§ Source text:
- - - - -
244. Clause 9 also includes a retrospective provision which provides that any failure to comply with the notification requirements in section 40(5), before the amendments to section 40 come into effect, does not affect the validity of any deprivation order made under that section. The Government is therefore legislating to retrospectively validate previous deprivation of citizenship orders which are unlawful. This will prevent people from challenging a deprivation of citizenship order on the ground that they were not provided with notice of this decision, as required by section 40(5) BNA 1981.

245. We note that a similar strategy was employed in 2013, when the then Government sought to retrospectively validate unlawful sanctions against jobseekers, which were invalid due to ultra vires regulations. The Government used the Jobseekers (Back to Work Schemes) Act 2013 to retrospectively validate the offending regulations through primary legislation. In doing so, the Government removed a ground of appeal from claimants who had already lodged appeals against their sanctions. The Court of Appeal subsequently declared that, pursuant to section 4 of the Human Rights Act (“HRA”), the 2013 Act was incompatible with Article 6(1) (right to a fair trial) of the ECHR, as it interfered with the pending legal proceedings of claimants who had lodged appeals against their sanctions before the 2013 Act came into force.249

246. Article 6(1) of the ECHR requires that, in the determination of a person’s civil rights and obligations, everyone is entitled to a fair and public hearing within a reasonable time by an independent and impartial tribunal established by law. The enactment of retrospective legislation which affects the results of pending proceedings may infringe Article 6(1), unless there are compelling grounds of general interest. It is, prima facie, contrary to the rule of law for the state to interfere in current legal proceedings in order to influence the outcome of those proceedings in a manner favourable to itself. The Government is using Clause 9 to retrospectively validate unlawful deprivation of citizenship orders, following the High Court’s decision that the relevant regulation concerning the giving of notice is ultra vires. It is possible that there are pending legal proceedings challenging deprivation of citizenship orders on the ground that notice was given by making a record on the Home Office file. Clause 9 would effectively remove a ground of appeal from these claimants. If clause 9 affects the results of pending legal proceedings, this may infringe the fair trial rights of the appellants. If clause 9 is to be retained, we suggest that it should not have retrospective effect, to avoid the risk of infringing Article 6 in the vent of pending legal proceedings.
- - - - -
§ Records for processing:
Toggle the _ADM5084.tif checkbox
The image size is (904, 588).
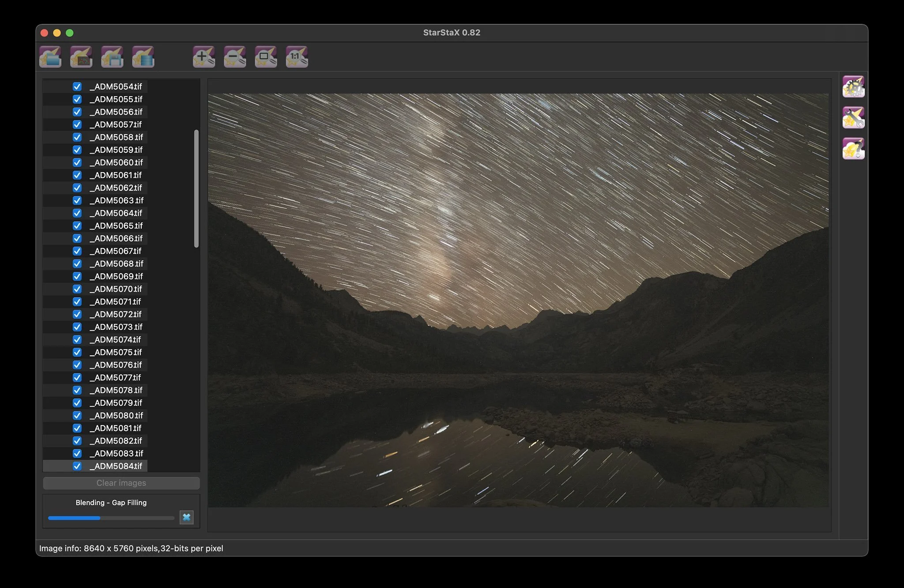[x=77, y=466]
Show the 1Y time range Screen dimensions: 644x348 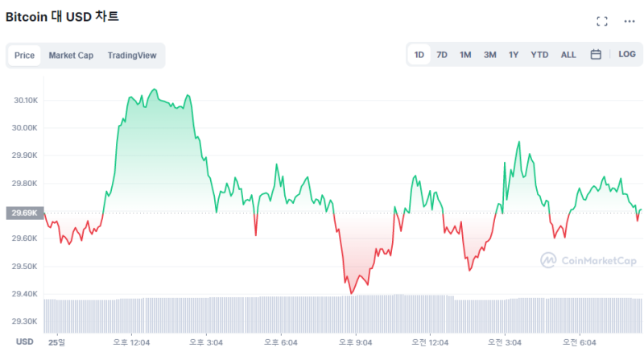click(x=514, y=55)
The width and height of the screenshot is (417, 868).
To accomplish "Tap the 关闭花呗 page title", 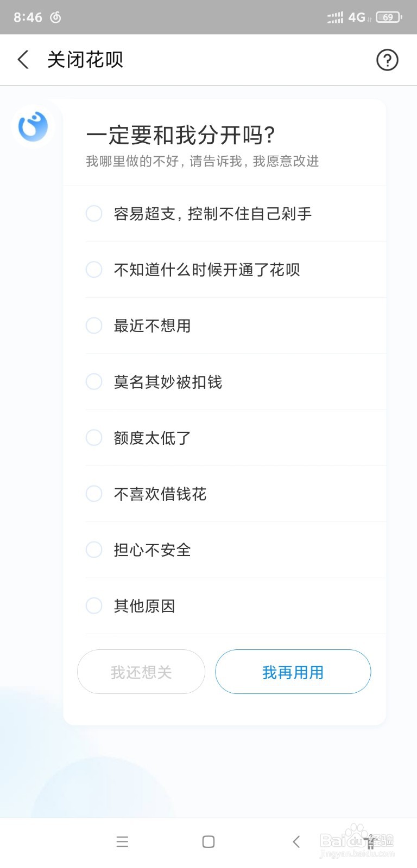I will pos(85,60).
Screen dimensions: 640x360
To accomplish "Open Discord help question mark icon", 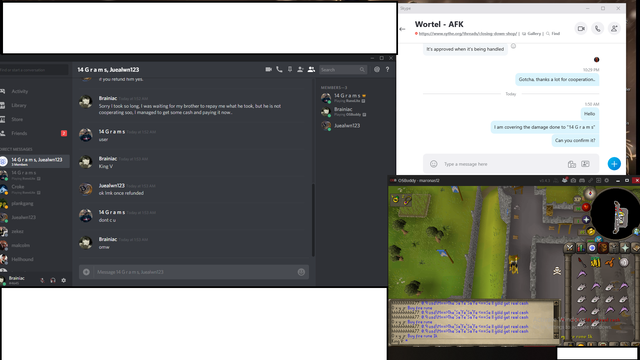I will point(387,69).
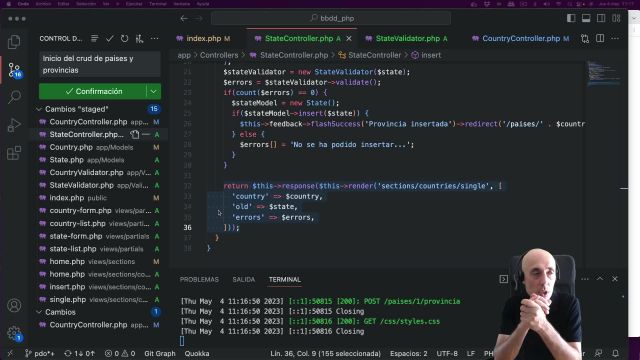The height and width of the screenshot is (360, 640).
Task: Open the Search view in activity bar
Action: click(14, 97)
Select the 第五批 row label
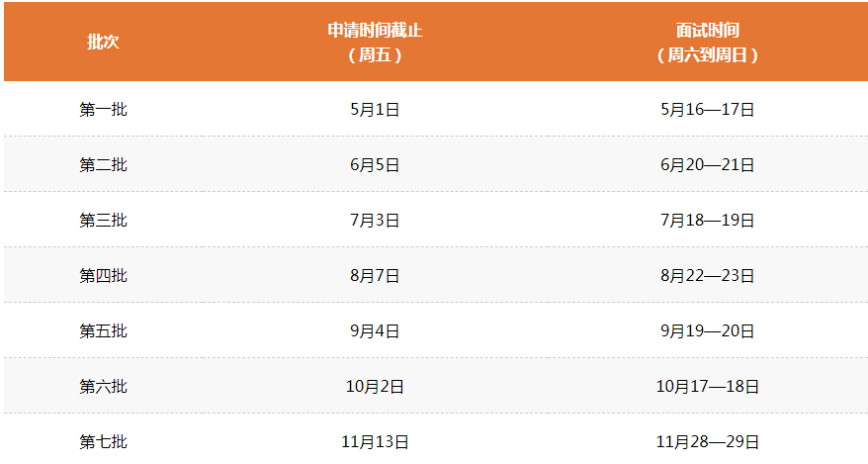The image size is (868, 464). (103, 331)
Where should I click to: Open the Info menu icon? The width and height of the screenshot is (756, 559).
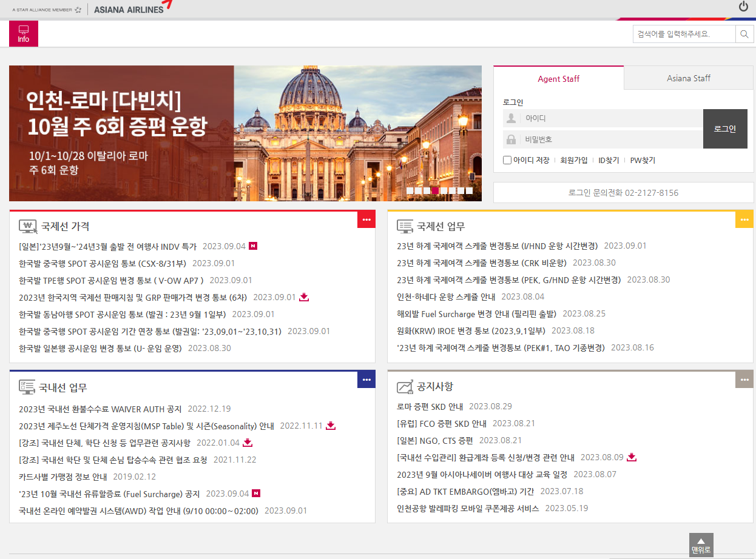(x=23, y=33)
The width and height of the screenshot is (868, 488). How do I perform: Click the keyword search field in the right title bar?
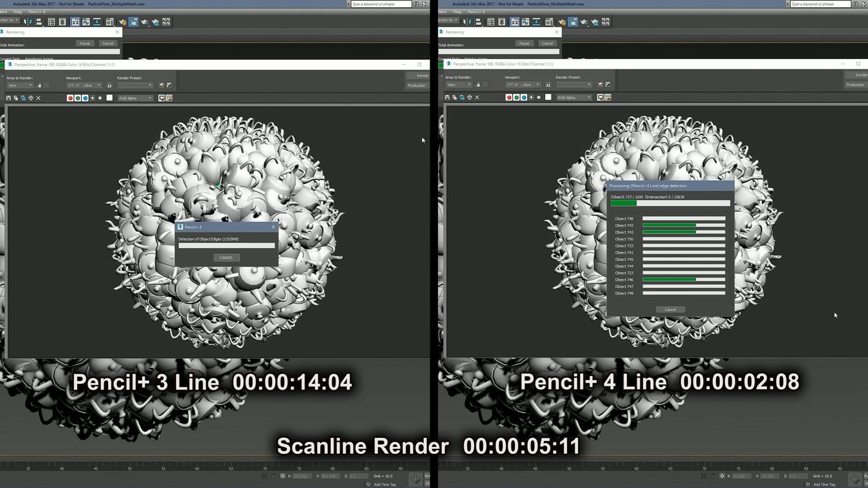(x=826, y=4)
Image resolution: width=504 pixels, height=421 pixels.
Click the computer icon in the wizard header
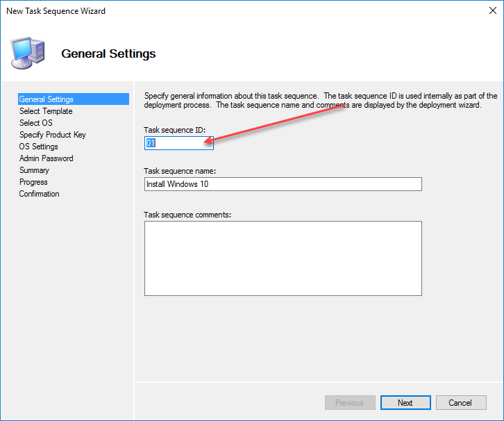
- - - - -
§ Tasks to complete:
A. Condense the paragraph in the source text that begins "244. Clause 9 also includes" into a short bulleted list that keeps its main facts.
B. Format the listing from the line with "The width and height of the screenshot is (868, 488)." through the end of the listing as a Markdown table with the columns Row and Line. Leave the pictures out of the table.

§ Answer set:
A.
- Clause 9 has a retrospective provision: if the notification requirements in section 40(5) were not met before the amendments to section 40 take effect, any deprivation order made under that section is still valid.
- The Government is therefore legislating to retrospectively validate earlier deprivation of citizenship orders that are unlawful.
- As a result, people will not be able to challenge a deprivation of citizenship order on the ground that they did not receive the notice required by section 40(5) BNA 1981.

B.
| Row | Line |
|---|---|
| 1 | The width and height of the screenshot is (868, 488). How do I perform: Click the keyword search field in the right title bar? |
| 2 | (x=826, y=4) |
| 3 | Image resolution: width=504 pixels, height=421 pixels. |
| 4 | Click the computer icon in the wizard header |